Maturing as a leader, heck, as a person is a result of learning from our mistakes. Countless times I would interview an executive with dialog around past mistakes they made that can be used to add value moving forward. Often times the honesty of pour decisions benefited the candidate more than hiding the facts. It would come out in due diligence anyway. Sometimes I would tell a short story of mistakes I made or are in the process of making to break the ice. Makes for effective and REAL dialog!
Inc. magazine had a recent article about organizations finding ways to reward people for logging or posting mistakes on a company blog. Read more..."Mistakes Were Made"

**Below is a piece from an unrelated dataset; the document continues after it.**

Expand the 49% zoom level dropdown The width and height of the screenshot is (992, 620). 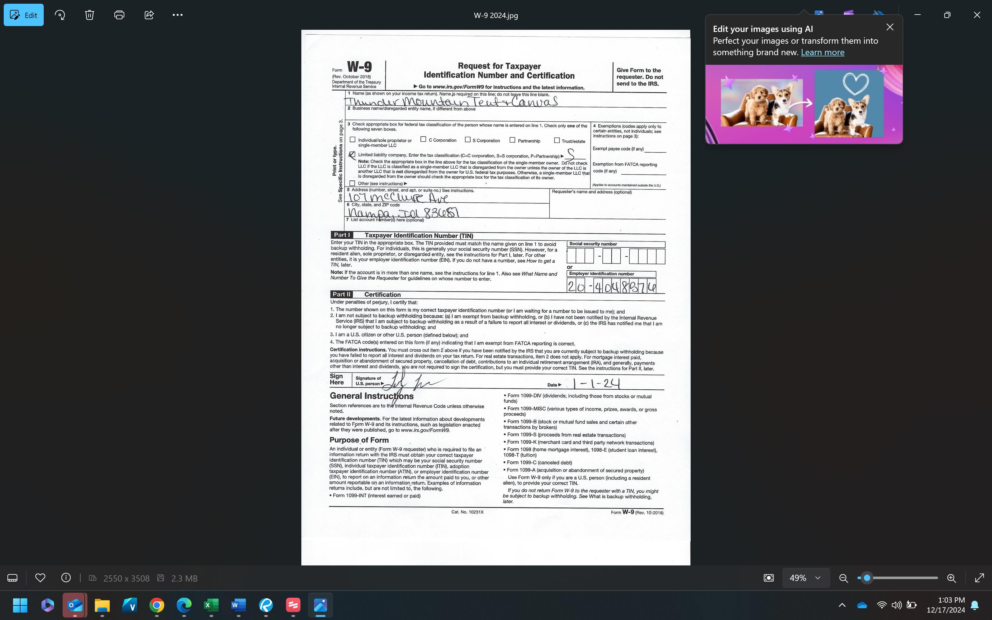805,578
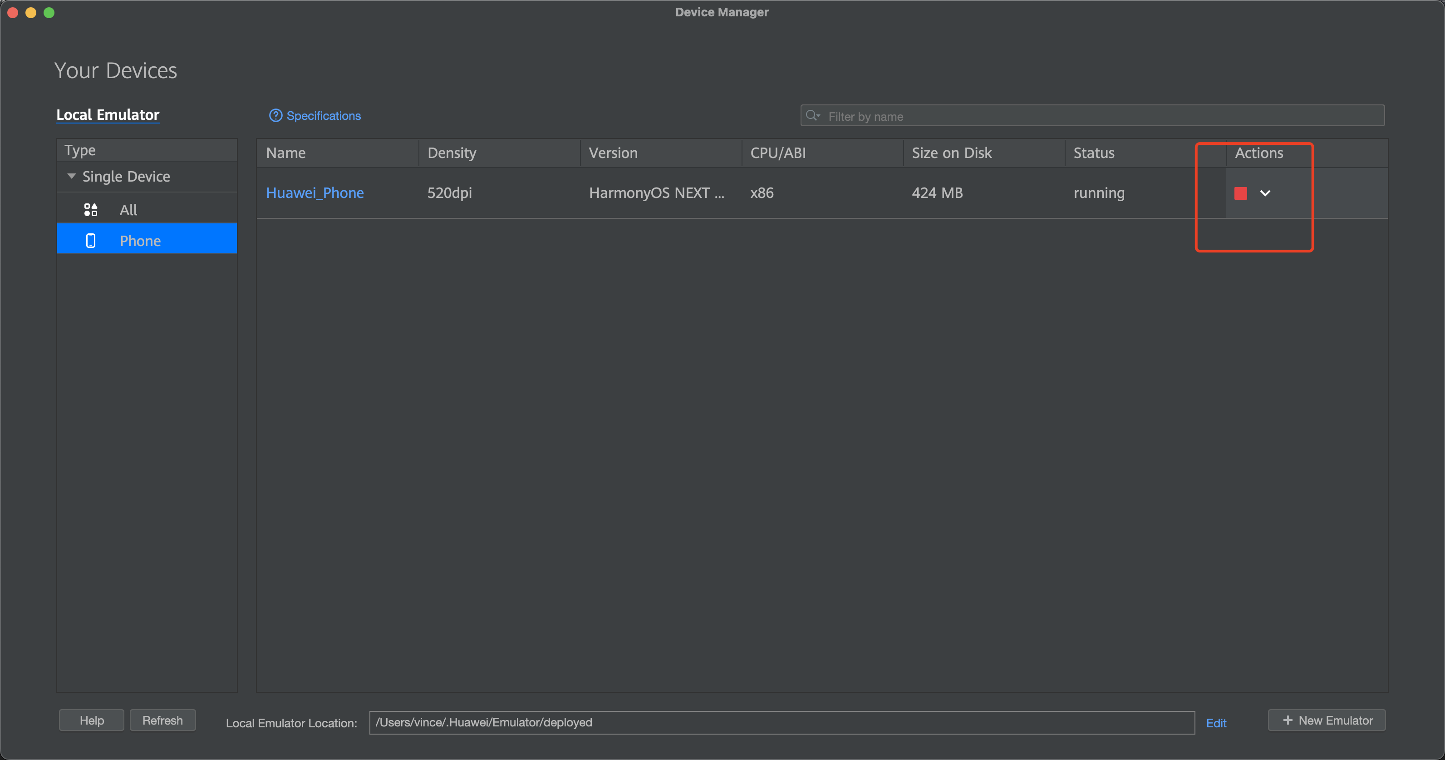Open the Local Emulator tab
The height and width of the screenshot is (760, 1445).
click(x=108, y=115)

As mentioned in the article, such internal blogs are rate still. The challenges come in the obvious point that we as humans may shy away from such activity or the grey area in rewarding vs. punishing.
Organizations that adopt such a strategy might find interesting trends through time. What is the attitude towards the person who post a mistake vs. post a mistake with a lesson you and I can learn from vs. not posting a mistake that you and I know took place? Do you incourage someone to put themself out there for judgement or let it go? Would people make up little mistakes with huge lessons to "contribute" in an environment that rewards such activity? What are the pro and cons?
I see it like this: we all make mistakes, let's get real. The value of training increases greatly within any organization when mistakes are documented with the lesson learned story to follow. Others may be making the same mistake and don't even realize it yet...this open culture could save valuable relationships with clients and vendors not to mention valuable time.